I try to convert HTML to Markdown using markdownify
. This lib don't remove comment from style tag and I try to understand it.
One of methods of MarkdownConverter class is process_tag
, and I think that key somewhere here. See below (I add some prints to check):
def process_tag(self, node, convert_as_inline, children_only=False):
text = ''
# markdown headings or cells can't include
# block elements (elements w/newlines)
isHeading = html_heading_re.match(node.name) is not None
isCell = node.name in ['td', 'th']
convert_children_as_inline = convert_as_inline
if not children_only and (isHeading or isCell):
convert_children_as_inline = True
print(f"convert_children_as_inline = {convert_children_as_inline}")
# Remove whitespace-only textnodes in purely nested nodes
def is_nested_node(el):
return el and el.name in ['ol', 'ul', 'li',
'table', 'thead', 'tbody', 'tfoot',
'tr', 'td', 'th']
if is_nested_node(node):
for el in node.children:
# Only extract (remove) whitespace-only text node if any of the
# conditions is true:
# - el is the first element in its parent
# - el is the last element in its parent
# - el is adjacent to an nested node
can_extract = (not el.previous_sibling
or not el.next_sibling
or is_nested_node(el.previous_sibling)
or is_nested_node(el.next_sibling))
if (isinstance(el, NavigableString)
and six.text_type(el).strip() == ''
and can_extract):
el.extract()
# Convert the children first
for i, el in enumerate(node.children):
cl = None
if isinstance(el, Comment):
cl = "Comment"
elif isinstance(el, Doctype):
cl = "Doctype"
elif isinstance(el, NavigableString):
cl = "NavigableString"
else:
cl = "Other"
print(f"{i}, cl = {cl}, el = {el}")
if isinstance(el, Comment) or isinstance(el, Doctype):
continue
elif isinstance(el, NavigableString):
text += self.process_text(el)
else:
text += self.process_tag(el, convert_children_as_inline)
if not children_only:
convert_fn = getattr(self, 'convert_%s' % node.name, None)
if convert_fn and self.should_convert_tag(node.name):
text = convert_fn(node, text, convert_as_inline)
return text
My test file consists of two parts:
<style><!-- 1. some style defenitions --></style>
<!-- 2. some style definitions -->
What I see in terminal:
convert_children_as_inline = False
0, cl = NavigableString, el =
1, cl = Other, el = <style><!-- 1. some style defenitions --></style>
convert_children_as_inline = False
0, cl = NavigableString, el = <!-- 1. some style defenitions -->
2, cl = NavigableString, el =
3, cl = Comment, el = 2. some style definitions
And what I see in out file:
<!-- 1. some style defenitions -->
Please explain me why converter didn't determine string <!-- 1. some style defenitions -->
like a comment.

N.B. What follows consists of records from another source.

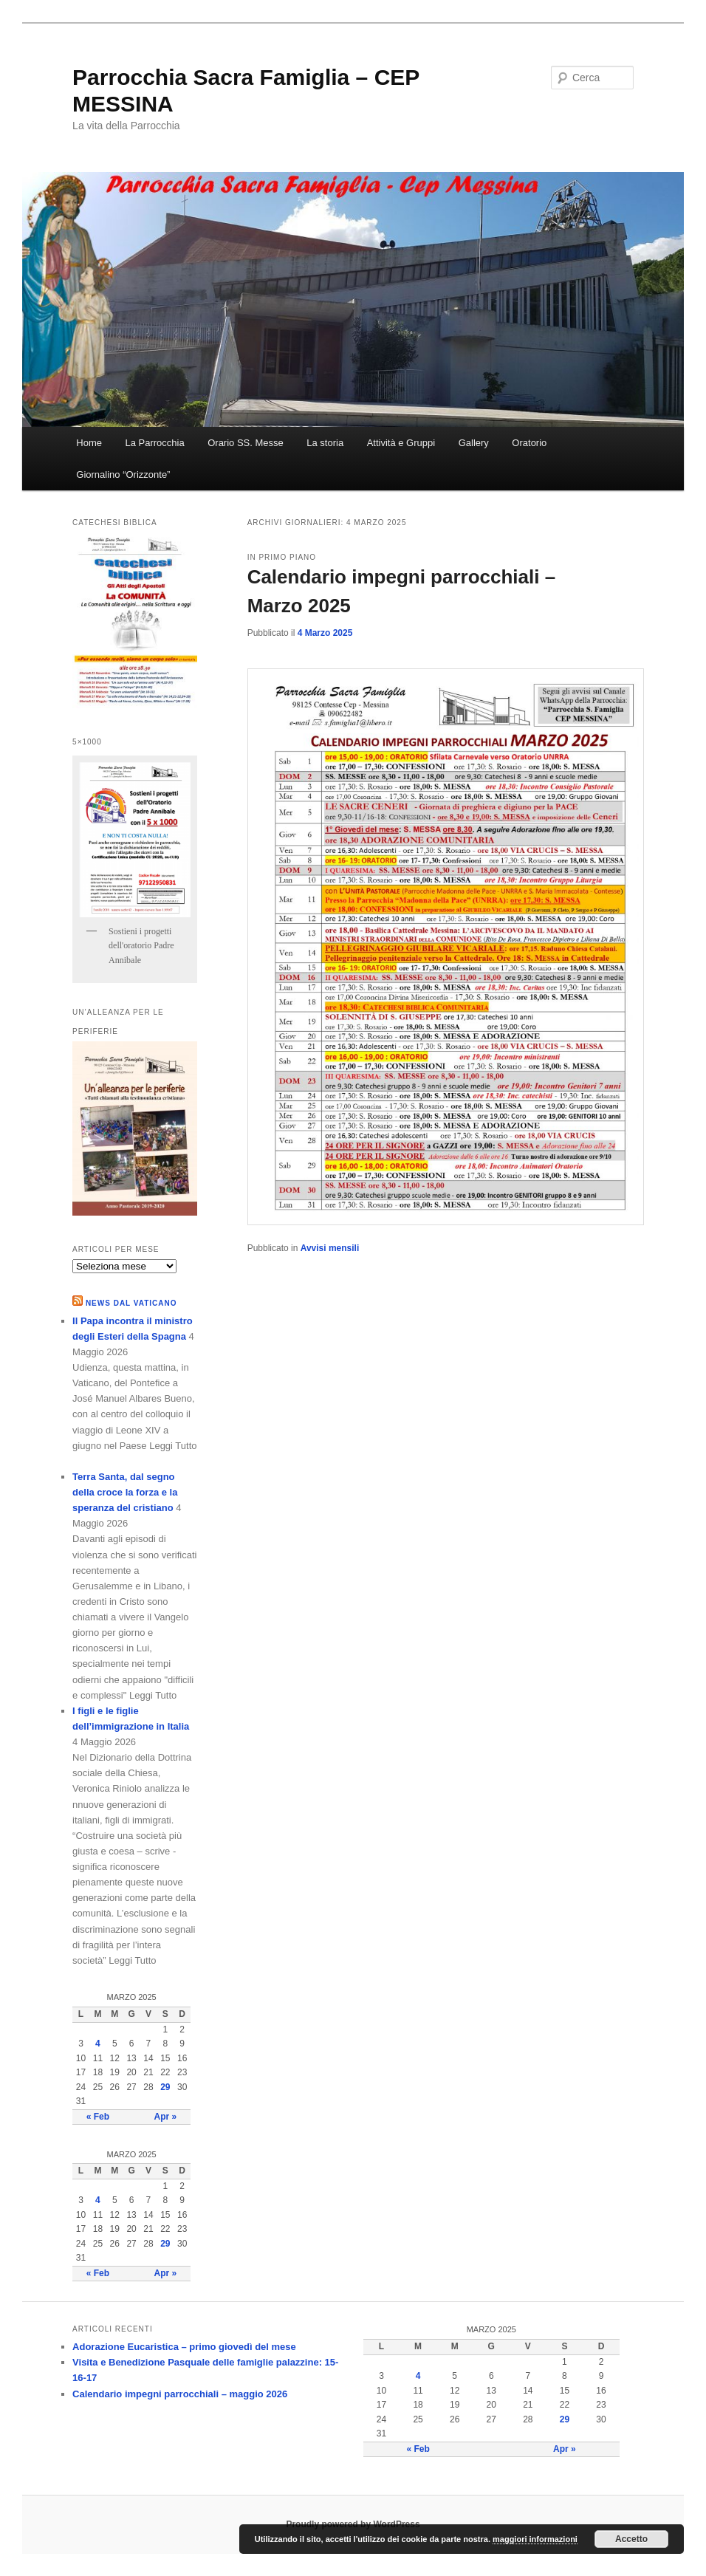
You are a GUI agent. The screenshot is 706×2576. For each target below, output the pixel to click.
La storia (324, 442)
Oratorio (529, 442)
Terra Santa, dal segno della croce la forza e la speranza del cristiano (124, 1492)
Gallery (474, 442)
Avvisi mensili (330, 1248)
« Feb (97, 2116)
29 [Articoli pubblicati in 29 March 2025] (165, 2087)
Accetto (631, 2539)
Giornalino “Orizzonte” (123, 474)
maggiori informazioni (535, 2539)
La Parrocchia (154, 442)
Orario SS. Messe (246, 442)
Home (89, 442)
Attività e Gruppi (401, 442)
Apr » (165, 2116)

I'm a bit confuse about it because the second part it determine like comment (I want to get an empty out file).
I don't know anything about the reasons for what is happening, but I tryed to deal with the consequences.
I created derived class and add to it method convert_style
that return an empty string:
def convert_style(self, el, text, convert_as_inline):
return ""
If you have any suggestions about the question or the solution, I'd glad to see it.